# [INSTRUCTIONS FOR THE TASK]
Return the material below exactly, but only from the line with "The height and" through the line with "Given: Select the AMZN data point", and without its pictures.

# [RECORDED DATA]
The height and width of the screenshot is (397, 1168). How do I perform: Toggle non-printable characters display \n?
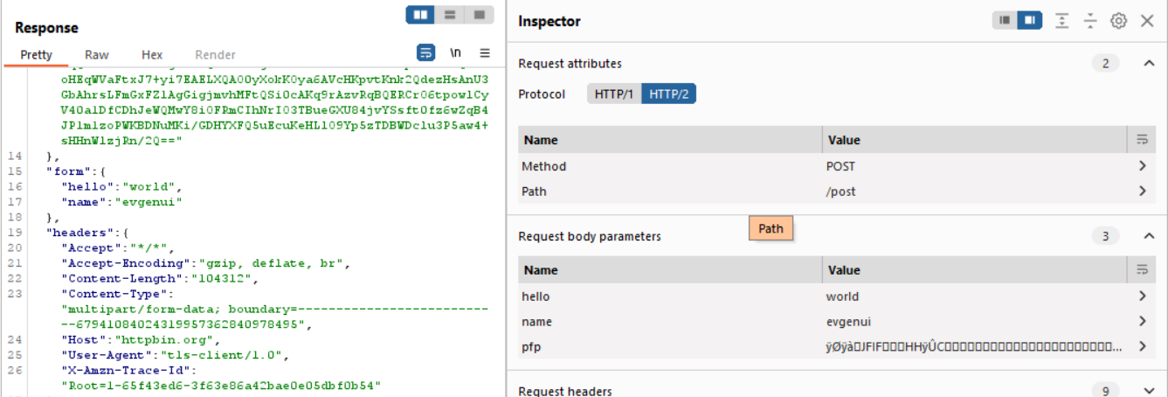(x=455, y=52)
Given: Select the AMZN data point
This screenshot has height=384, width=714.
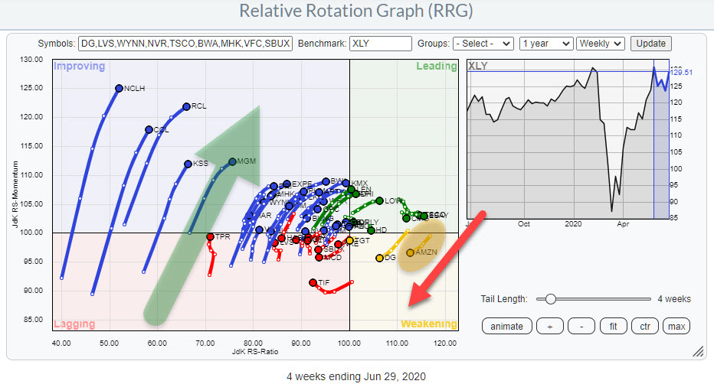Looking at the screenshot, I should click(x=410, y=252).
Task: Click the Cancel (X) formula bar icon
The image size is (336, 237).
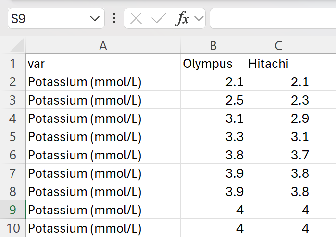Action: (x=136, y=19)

--

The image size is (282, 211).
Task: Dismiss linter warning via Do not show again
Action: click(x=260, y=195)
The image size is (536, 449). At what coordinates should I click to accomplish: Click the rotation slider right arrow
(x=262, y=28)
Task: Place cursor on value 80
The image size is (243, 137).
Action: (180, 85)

# [EXERCISE ANSWER]
The height and width of the screenshot is (397, 1168). How do I perform: Toggle non-printable characters display \n?
(x=455, y=52)
Given: Select the AMZN data point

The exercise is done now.